** Opening RECORDS FOR PROCESSING block **

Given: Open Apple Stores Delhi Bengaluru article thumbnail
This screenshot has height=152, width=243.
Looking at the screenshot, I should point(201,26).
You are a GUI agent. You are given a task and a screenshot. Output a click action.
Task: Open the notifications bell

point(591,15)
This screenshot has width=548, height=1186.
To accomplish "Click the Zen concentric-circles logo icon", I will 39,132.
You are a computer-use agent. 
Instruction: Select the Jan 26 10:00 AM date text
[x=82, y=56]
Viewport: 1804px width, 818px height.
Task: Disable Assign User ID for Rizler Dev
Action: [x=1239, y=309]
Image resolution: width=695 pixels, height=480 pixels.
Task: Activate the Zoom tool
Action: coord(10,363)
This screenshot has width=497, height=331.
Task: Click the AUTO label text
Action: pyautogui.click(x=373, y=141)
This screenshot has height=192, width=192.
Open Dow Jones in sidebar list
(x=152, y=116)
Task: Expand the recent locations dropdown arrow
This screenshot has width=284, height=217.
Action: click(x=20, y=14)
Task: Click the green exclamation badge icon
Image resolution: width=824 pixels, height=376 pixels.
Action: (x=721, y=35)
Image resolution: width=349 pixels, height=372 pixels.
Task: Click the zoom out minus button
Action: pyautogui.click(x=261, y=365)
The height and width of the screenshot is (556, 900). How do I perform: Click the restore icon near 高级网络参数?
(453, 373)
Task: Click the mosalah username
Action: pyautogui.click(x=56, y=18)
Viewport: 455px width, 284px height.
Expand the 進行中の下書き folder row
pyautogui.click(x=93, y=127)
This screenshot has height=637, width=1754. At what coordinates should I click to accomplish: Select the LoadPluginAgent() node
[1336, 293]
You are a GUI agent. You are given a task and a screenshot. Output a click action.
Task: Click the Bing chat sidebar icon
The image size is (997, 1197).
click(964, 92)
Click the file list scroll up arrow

** Closing RECORDS FOR PROCESSING block **

• REQUIRED WORK
What are the exact lines from the beginning of the material through the line containing "Task: Expand the"? Write out those lines alone.

• WRITTEN SOLUTION
Given: Open Apple Stores Delhi Bengaluru article thumbnail
This screenshot has height=152, width=243.
Looking at the screenshot, I should point(201,26).
You are a GUI agent. You are given a task and a screenshot. Output a click action.
Task: Open the notifications bell

point(591,15)
This screenshot has width=548, height=1186.
To accomplish "Click the Zen concentric-circles logo icon", I will 39,132.
You are a computer-use agent. 
Instruction: Select the Jan 26 10:00 AM date text
[x=82, y=56]
Viewport: 1804px width, 818px height.
Task: Disable Assign User ID for Rizler Dev
Action: [x=1239, y=309]
Image resolution: width=695 pixels, height=480 pixels.
Task: Activate the Zoom tool
Action: coord(10,363)
This screenshot has width=497, height=331.
Task: Click the AUTO label text
Action: pyautogui.click(x=373, y=141)
This screenshot has height=192, width=192.
Open Dow Jones in sidebar list
(x=152, y=116)
Task: Expand the recent locations dropdown arrow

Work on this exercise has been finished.